§ **The problem**
Within the records below, filter for lines carrying the word "icon" and copy them.

§ **Data in this exercise**
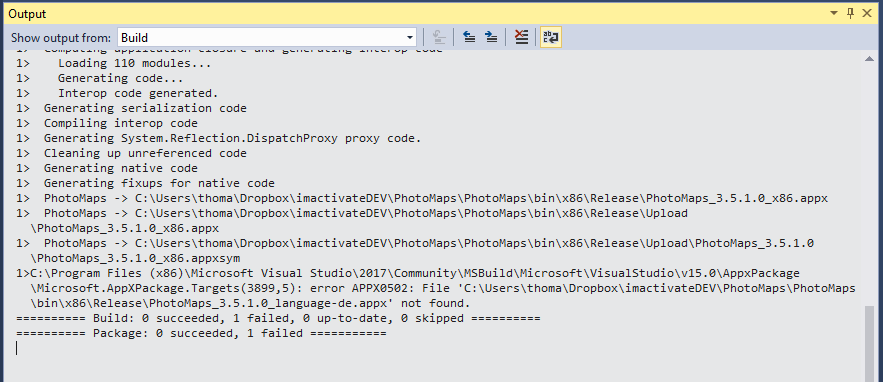Go to previous message in output
The width and height of the screenshot is (883, 382).
click(469, 38)
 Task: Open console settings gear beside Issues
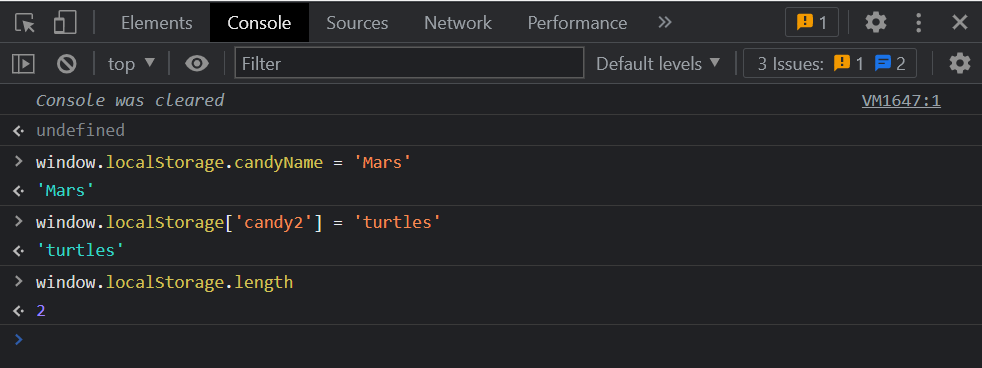[x=959, y=63]
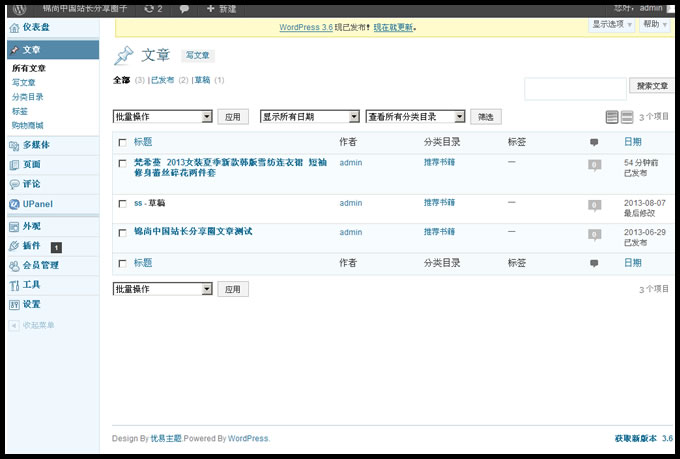The width and height of the screenshot is (680, 459).
Task: Select checkbox for 锦尚中国站长分享圈文章测试
Action: tap(122, 232)
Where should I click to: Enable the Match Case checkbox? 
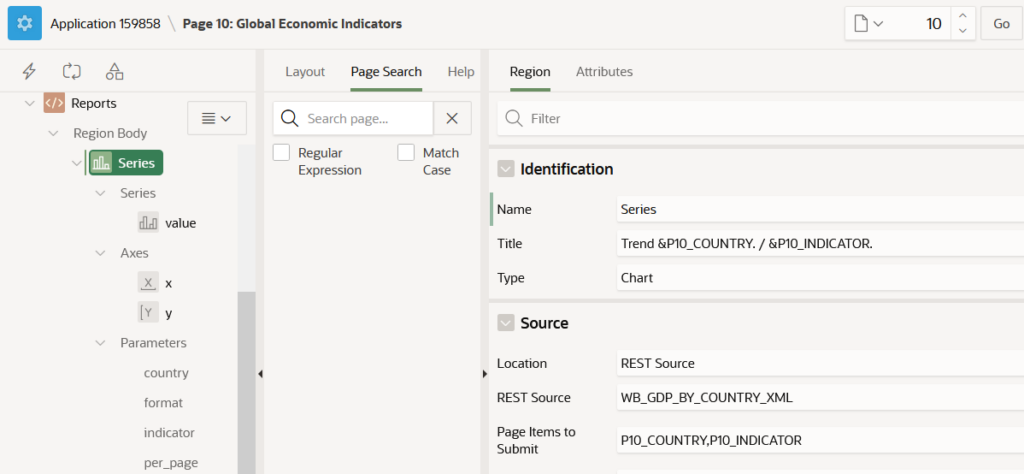point(406,153)
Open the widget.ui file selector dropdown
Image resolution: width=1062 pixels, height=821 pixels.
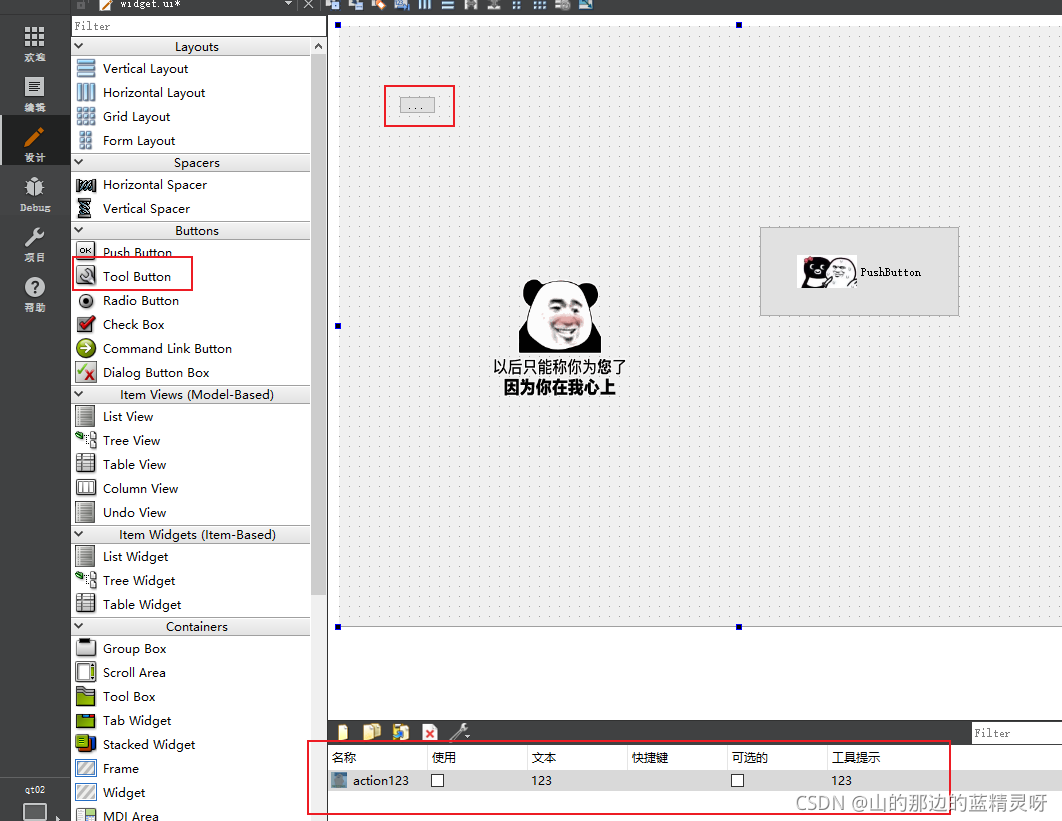pyautogui.click(x=287, y=6)
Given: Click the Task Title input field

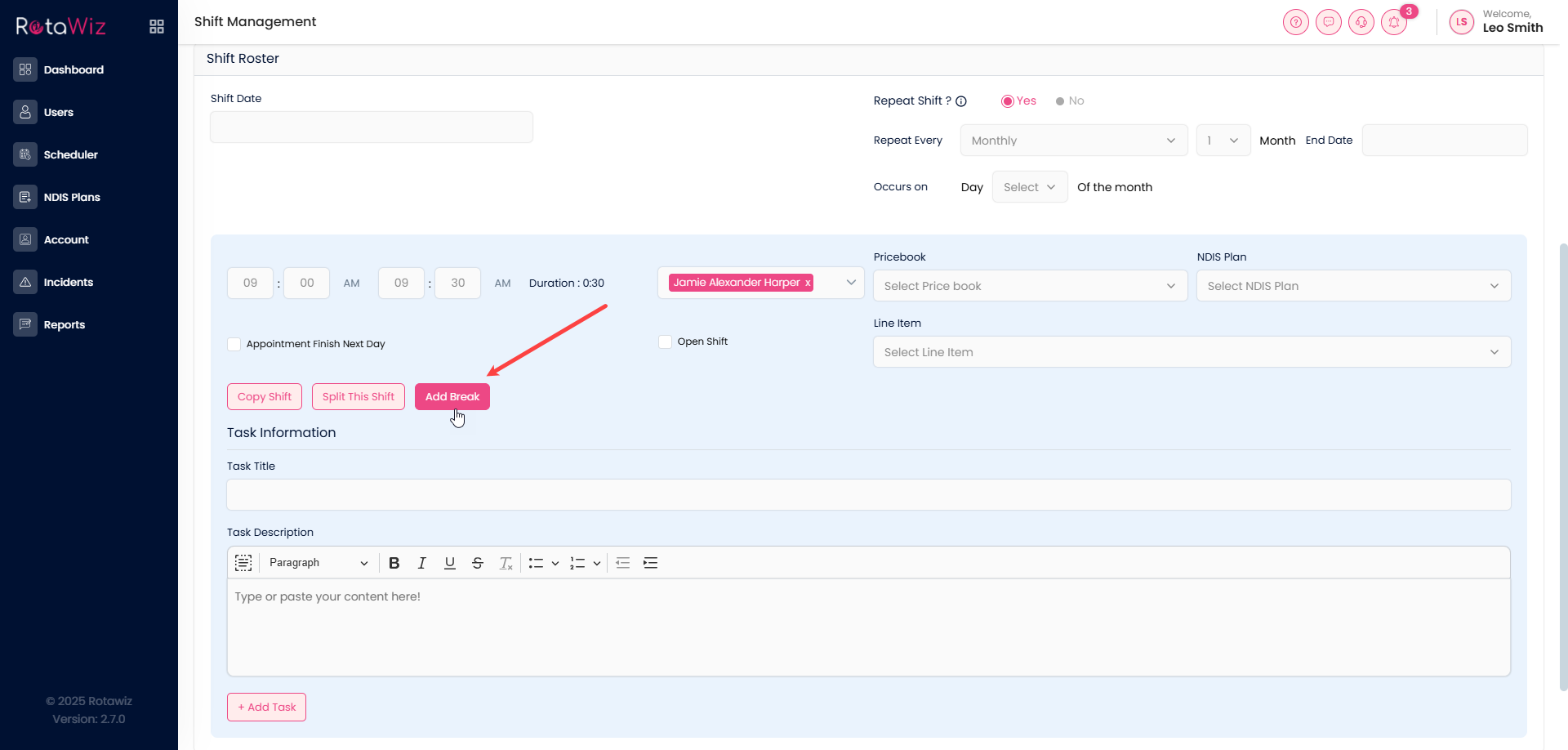Looking at the screenshot, I should click(868, 495).
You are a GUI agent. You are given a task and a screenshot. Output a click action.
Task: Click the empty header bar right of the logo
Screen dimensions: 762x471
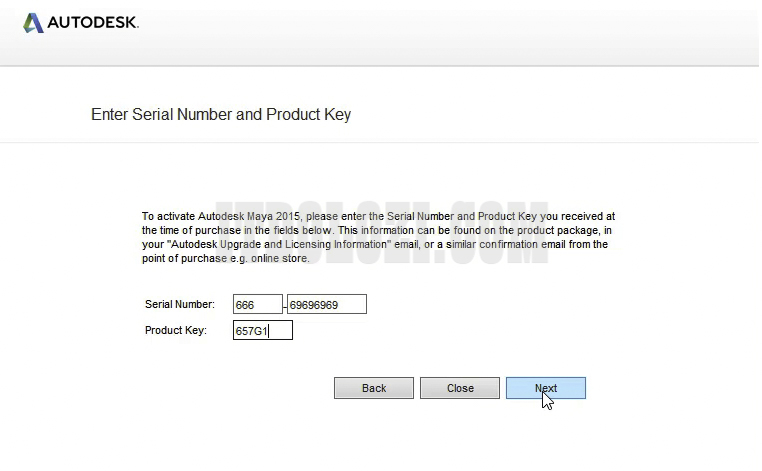[450, 30]
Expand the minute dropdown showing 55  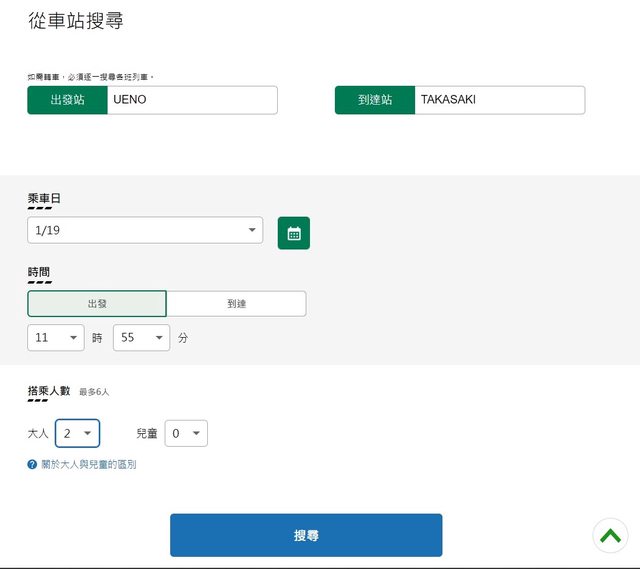141,338
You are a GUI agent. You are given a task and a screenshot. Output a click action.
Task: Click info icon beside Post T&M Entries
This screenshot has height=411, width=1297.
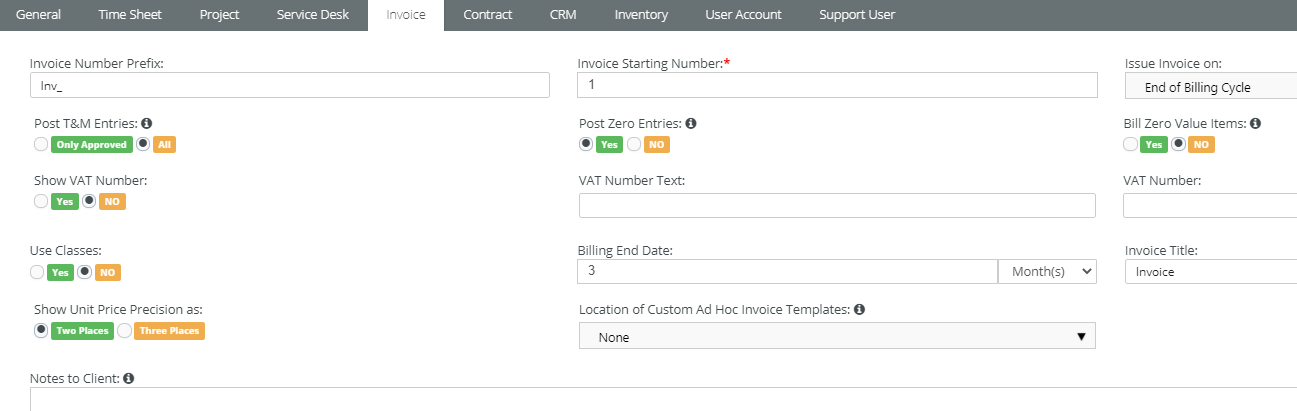(x=146, y=124)
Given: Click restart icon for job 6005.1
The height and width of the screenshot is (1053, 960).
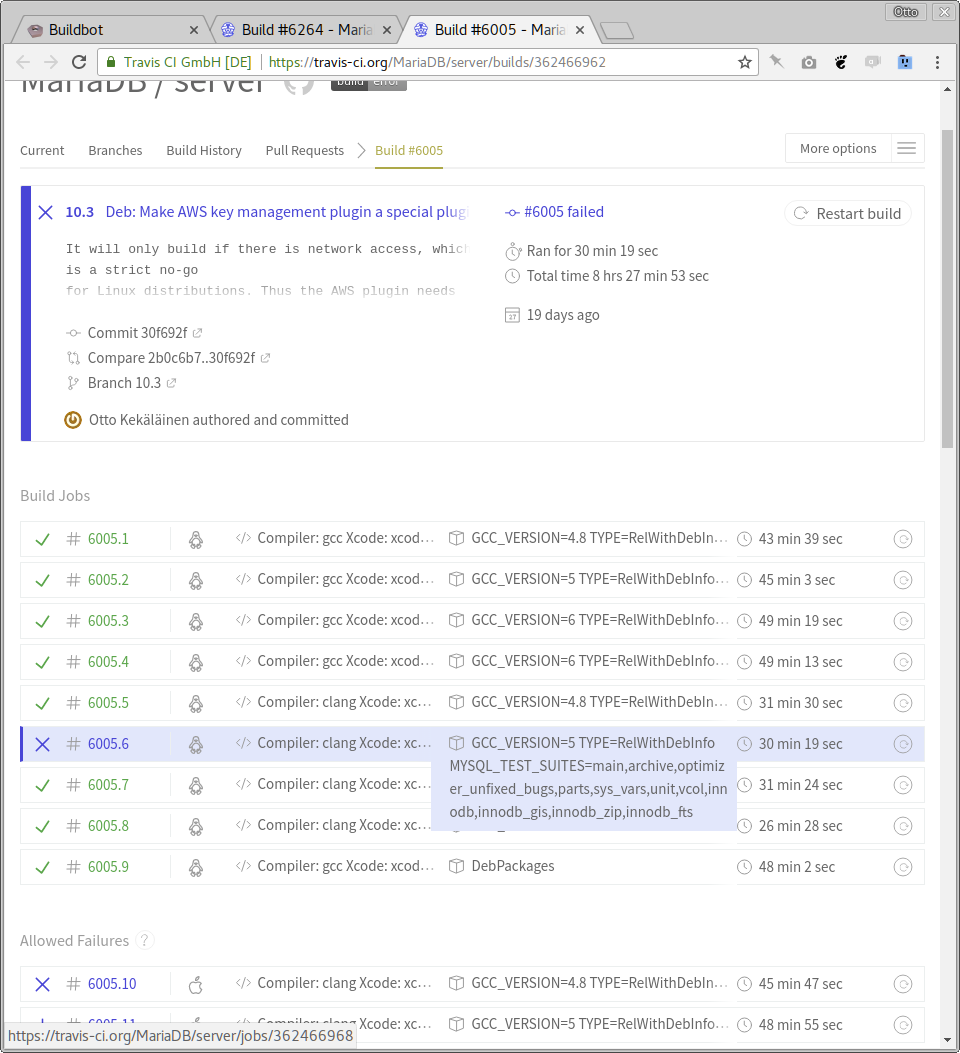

§ **Answer to this problem**
Task: Click info icon beside Post T&M Entries
Given: Click restart icon for job 6005.1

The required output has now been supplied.